For this exercise, return only the lines in the records below from the one holding "You are a computer-use" through the one holding "Given: Click the Learn more link", including both, exactly as they appear and without pictures.

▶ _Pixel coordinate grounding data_
----------------------------------------

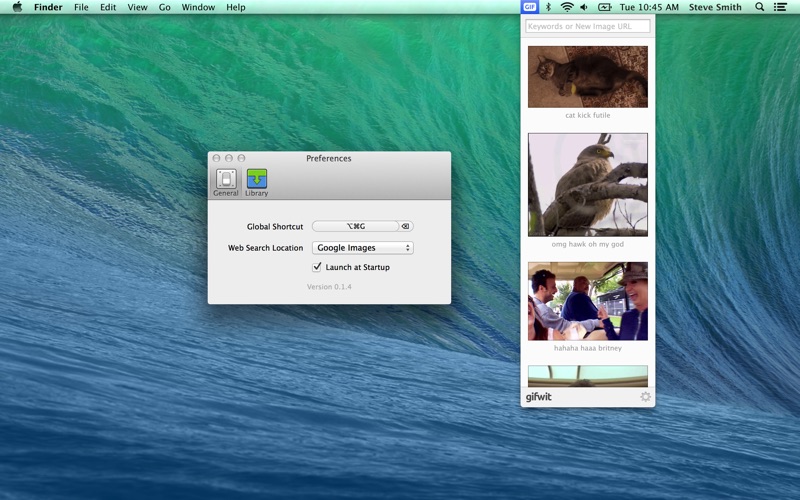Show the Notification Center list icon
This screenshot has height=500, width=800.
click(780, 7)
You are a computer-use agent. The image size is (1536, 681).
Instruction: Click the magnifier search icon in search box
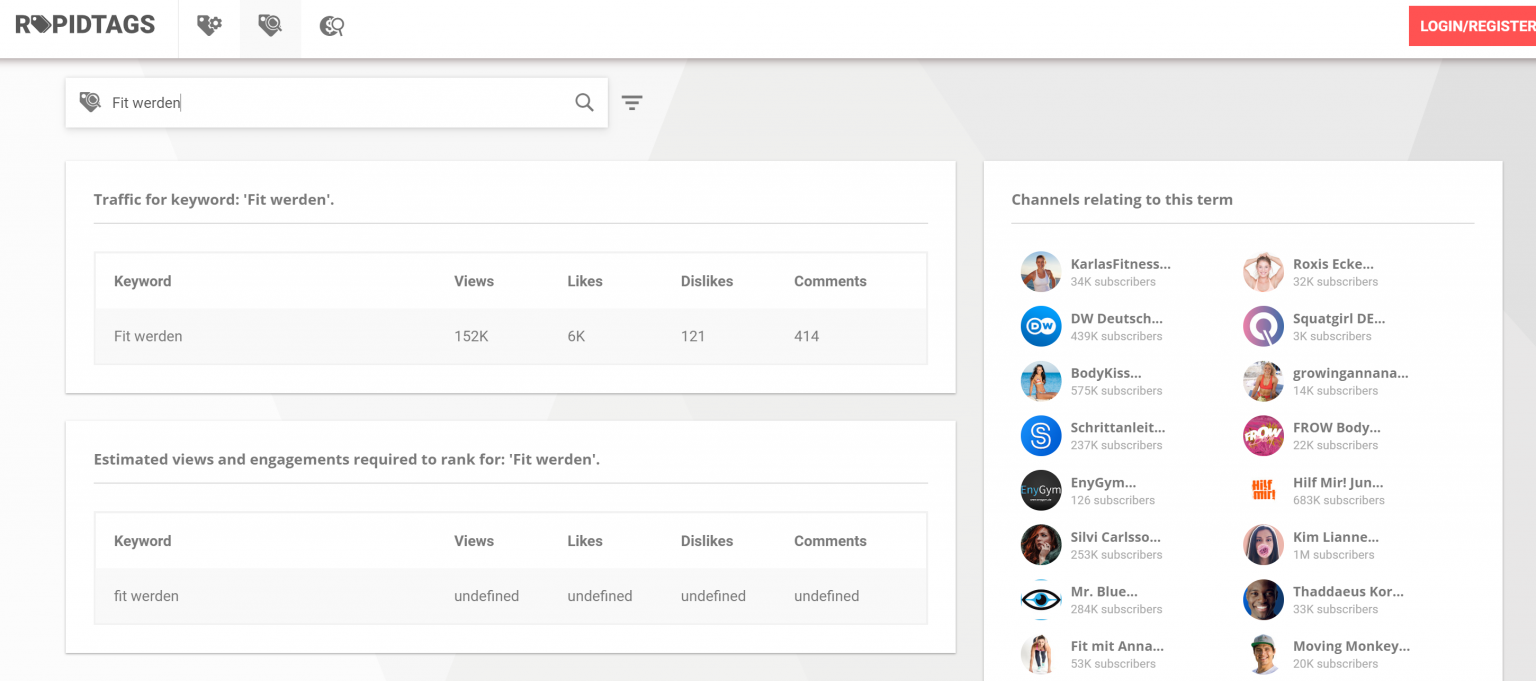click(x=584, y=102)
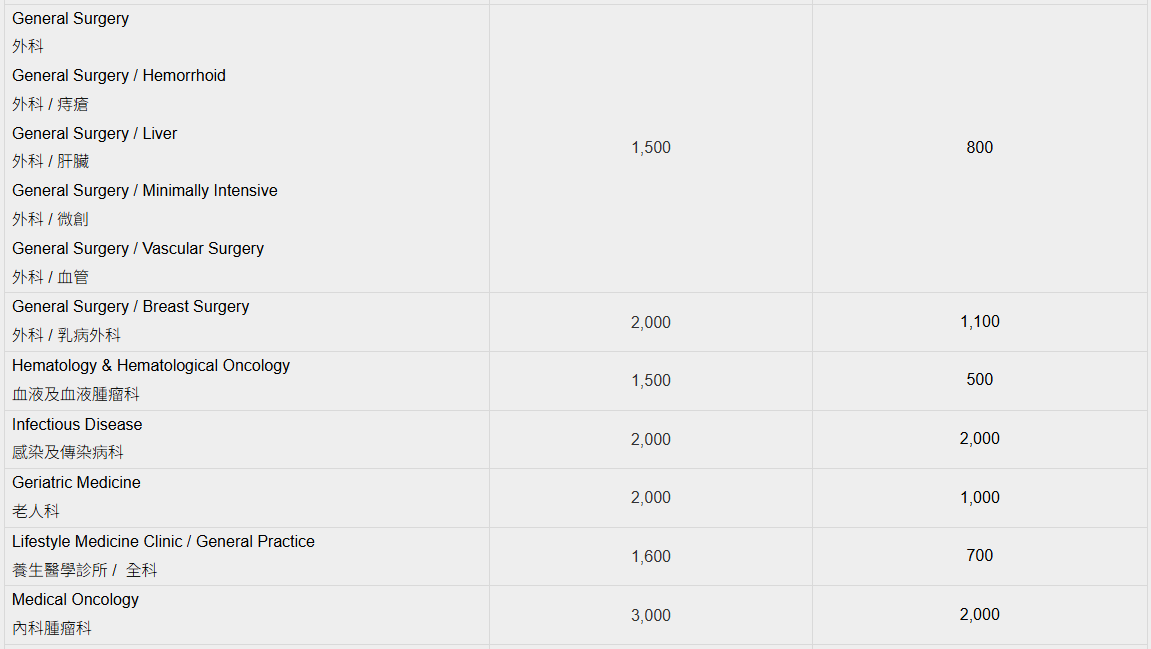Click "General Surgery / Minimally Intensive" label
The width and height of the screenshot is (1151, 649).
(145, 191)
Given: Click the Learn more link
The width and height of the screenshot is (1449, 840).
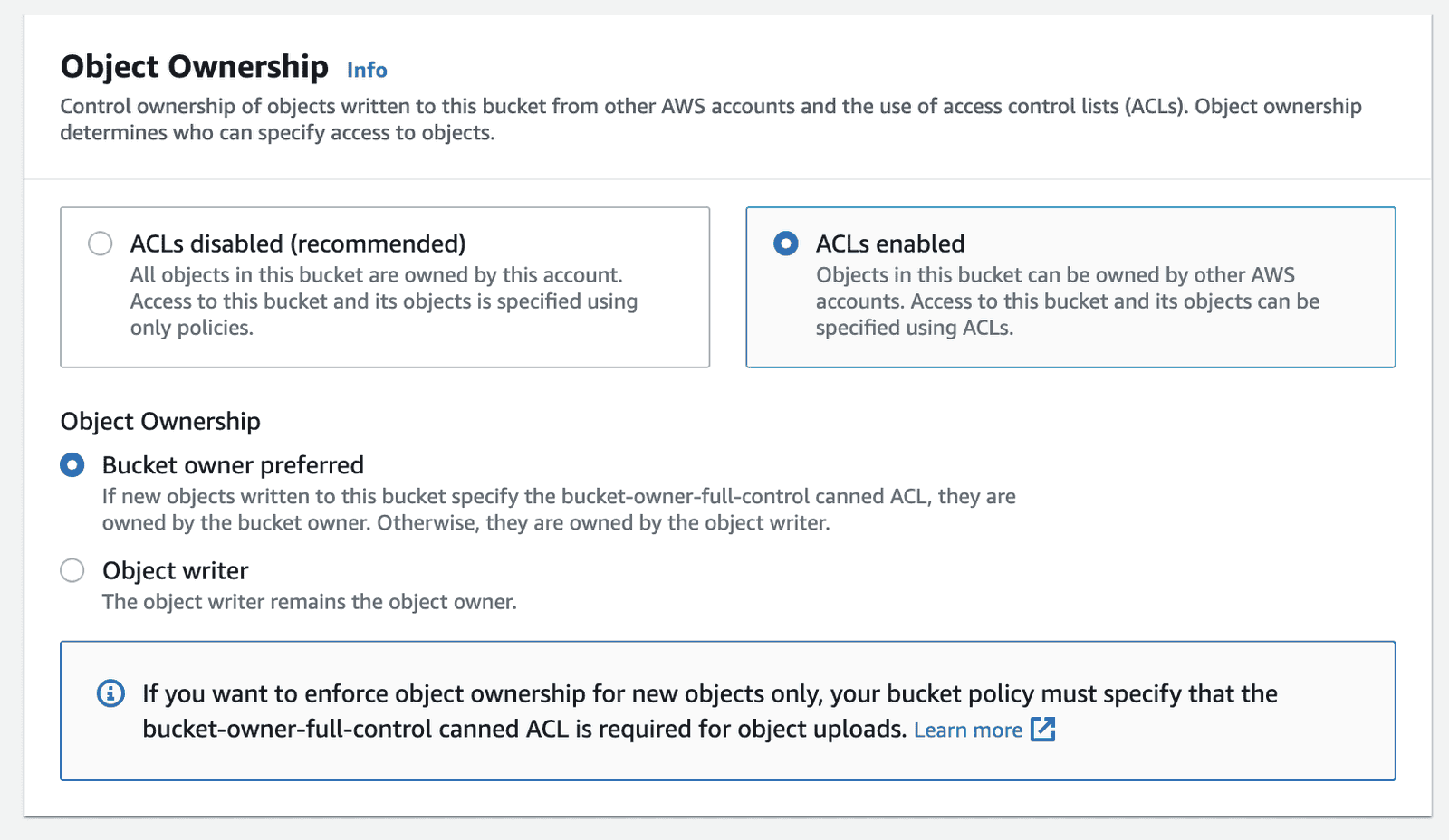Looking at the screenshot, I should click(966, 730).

----------------------------------------

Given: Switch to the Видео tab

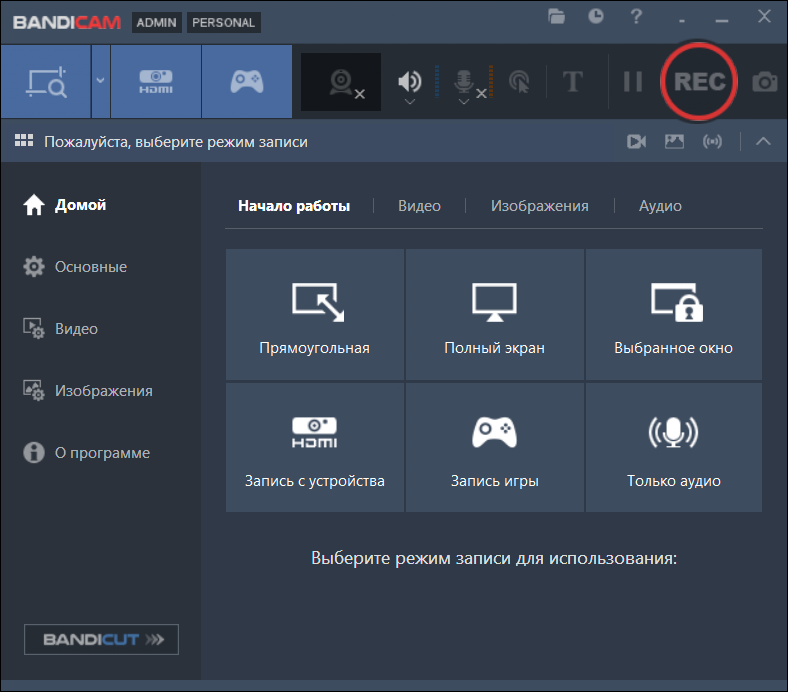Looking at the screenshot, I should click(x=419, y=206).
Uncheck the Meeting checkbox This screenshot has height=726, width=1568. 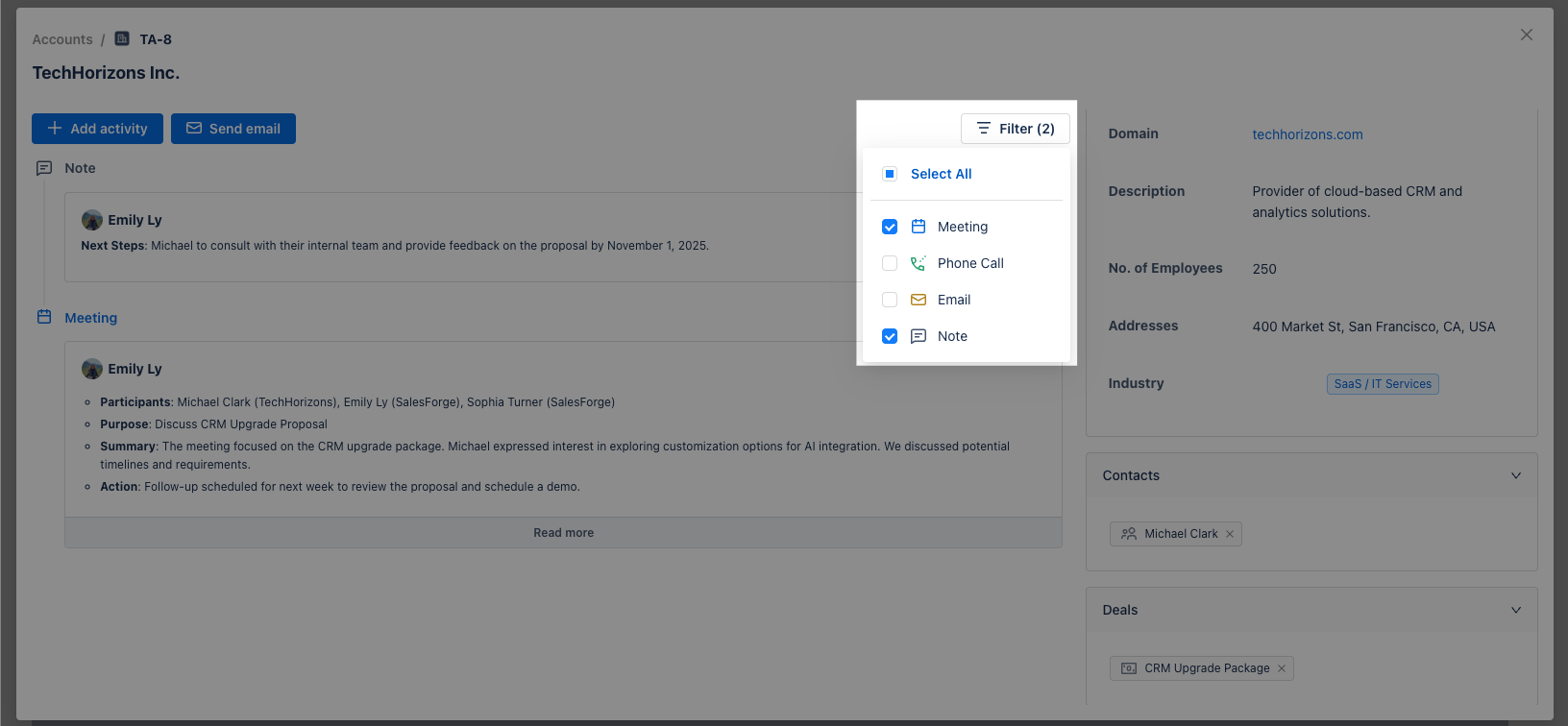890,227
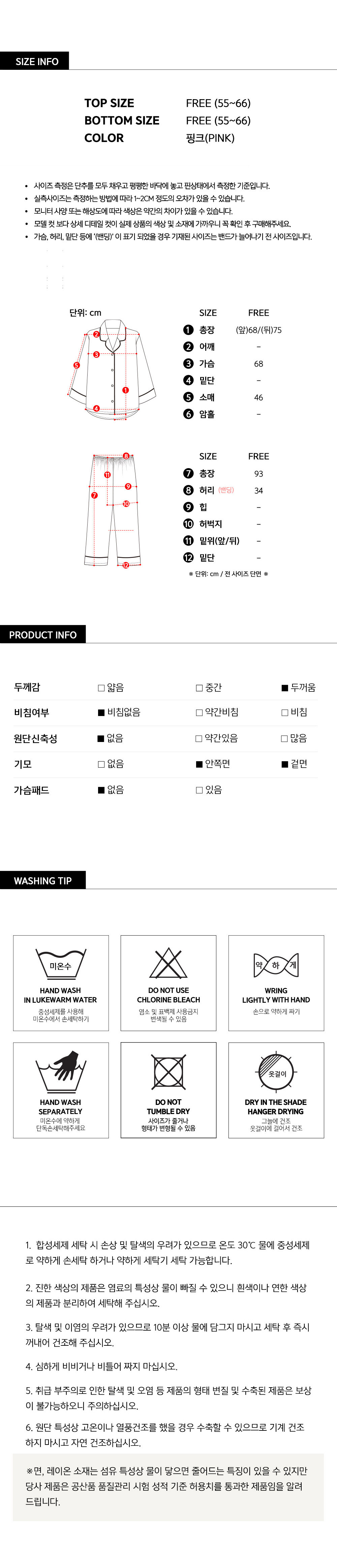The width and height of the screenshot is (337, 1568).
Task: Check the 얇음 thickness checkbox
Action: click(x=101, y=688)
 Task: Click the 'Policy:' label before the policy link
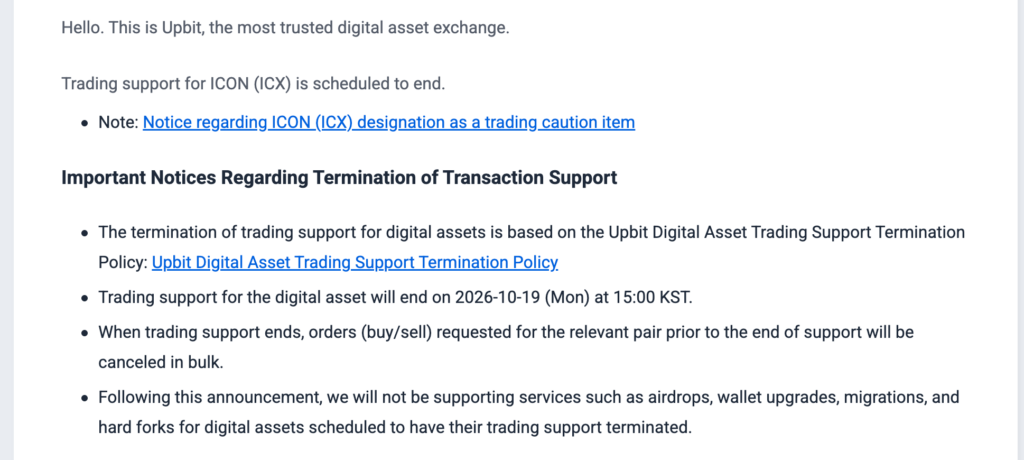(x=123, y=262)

----------------------------------------

▶ _Response box_
You are a computer-use agent. The image size is (1536, 681).
Instruction: Click the magnifier search icon in search box
click(x=584, y=102)
Click "General Surgery / Minimally Intensive" label
The width and height of the screenshot is (1151, 649).
(145, 191)
Given: Click the Learn more link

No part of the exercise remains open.